### [Provided text]
- - -
The Respondent, in its Statement of Facts and Contentions dated 29 March 2001 (Exhibit R1), sought to resist the Applicant's claim by arguing that he did not in fact suffer from a post traumatic stress disorder. As pointed out by Deputy President Blow QC (as he then was) in Re Cotterell and Repatriation Commission 31 AAR 184 at 189:
"… in assessing the rate of pension payable in respect of a war-caused condition, no decision-maker at any level has the freedom to reconsider, ignore or reverse the determination that that condition is war-caused."
Further, although not referred to by the learned Deputy President, in Banovich v Repatriation Commission 69 ALR 395 at 404 the Full Court of the Federal Court said:
"The task of the Administrative Appeals Tribunal, in reviewing a decision relating to an application for a pension, is to make the decision which the primary decision-maker ought to have made, upon the basis of the evidence before the tribunal. Subject to any change in the relevant law, the tribunal should put the applicant in the position in which he or she was entitled to be put at the time of the primary decision. …"
This further adds to the conclusion that this Tribunal in a matter where a veteran seeks an increase in the Disability Pension payable to him has no jurisdiction to consider whether the particular condition is war-caused or not. If the Respondent Repatriation Commission wishes to go down this avenue of attack, it must exercise the powers granted to it pursuant to s31 of the VEA.
- - -
### [Aim of the task]
In the tribunal excerpt above, what date is given for the Respondent's Statement of Facts and Contentions?
- - -
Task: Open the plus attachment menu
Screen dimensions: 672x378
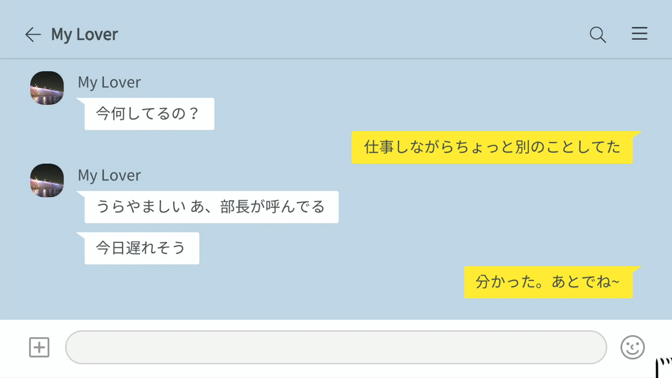Action: point(39,347)
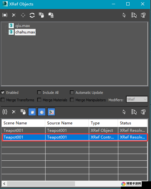Enable the Automatic Update checkbox
The height and width of the screenshot is (189, 151).
(x=72, y=93)
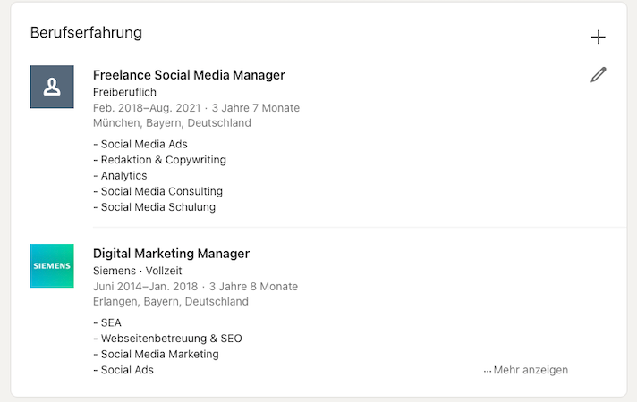Edit the Freelance Social Media Manager entry
The image size is (637, 402).
click(599, 75)
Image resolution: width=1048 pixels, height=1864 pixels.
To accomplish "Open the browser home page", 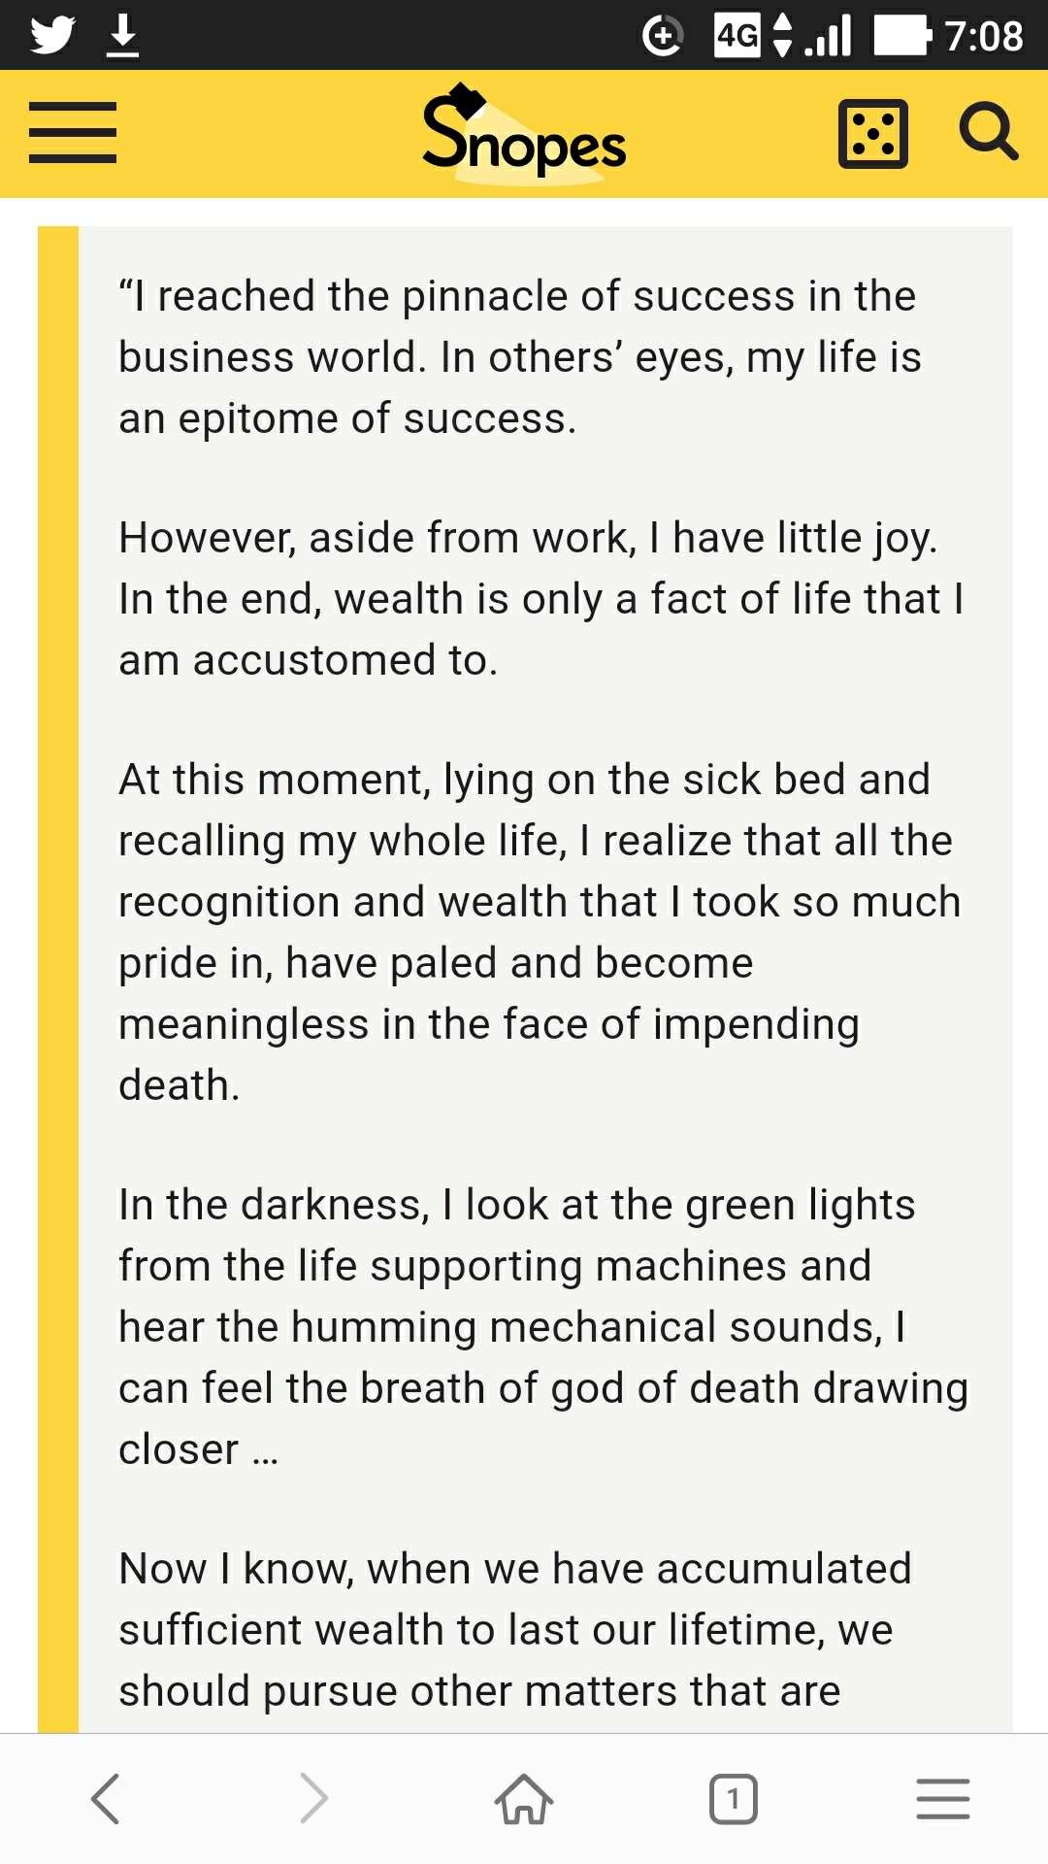I will point(524,1798).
- - -
### [Solution to the exercise]
29 March 2001